Het gezin wordt (bijna) altijd betrokken bij de behandeling. Uitgaande van de effectiviteit van een gezinsgerichte benadering is deze favoriet in de eerste behandelingsfase en kan in de latere fasen, als de adolescent de gezinssteun minder nodig heeft, voor een geïndividualiseerde aanpak worden gekozen. De volgende fasen zijn te typeren: erkenning, herkenning van de eetstoornis en beveiliging van het lichamelijk functioneren, controle verwerven over de stoornis en ontwikkelen van een voortgaand perspectief, minimalisatie van de aanvankelijke gevolgen (Verheij e.a., 2011). Een gevleugelde opmerking hierbij is dat de hulpverleners samen met de ouders gaan vechten tegen de eetstoornis van het kind, niet tegen het kind zelf! De behandeling van anorexia nervosa vraagt om een multidisciplinaire aanpak, in de vorm van een 2-sporen beleid. Een 2 sporen-beleid houdt in dat de behandeling bestaat uit de combinatie van aandacht voor de psychologische problematiek en aandacht voor de lichamelijke problematiek. In de behandeling van anorexia nervosa moet er aandacht zijn voor de somatiek, voeding en gewicht(-herstel), de lichaamsbeleving en sociale en psychologische aspecten (Treasure e.a., 2010). Belangrijke behandelelementen zijn psycho-educatie met betrekking tot de stoornis en voeding en gewicht, emotieregulatie, systeemtherapie en voedingsmanagement.
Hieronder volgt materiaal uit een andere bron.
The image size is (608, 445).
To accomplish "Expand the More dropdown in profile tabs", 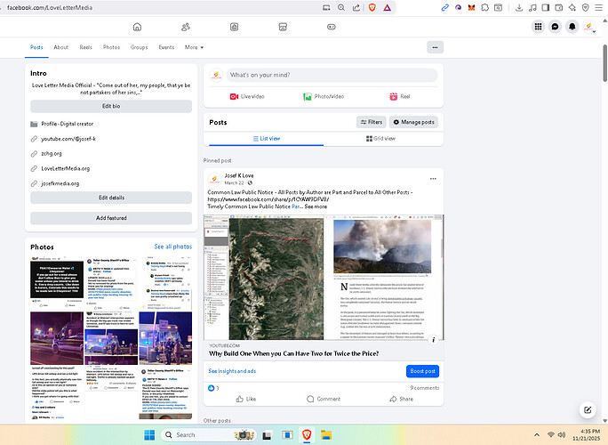I will pos(194,47).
Er moet aandacht zijn voor thematiek rond ambivalentie en motivatie. Het gebruik van op zichzelf staande motivatietechnieken lijkt daarbij minder effectief dan het zoeken naar manieren om binnen een behandeling de motivatie te vergroten. Motivatie is een ontwikkelingstaak, kinderen van 10 jaar zijn op een andere, vaak meer externe, manier gemotiveerd dan 17-jarigen. Behandeling moet zich bij voorkeur richten op concrete doelen: gewichtsherstel, herstel van dagelijkse functies zoals school, sport en vrienden, en herstel van het gezinsfunctioneren. Het betrekken van activiteiten uit het gewone leven kan de behandeling ondersteunen, omdat een jongere hier motivatie uit haalt en moed om door te vechten.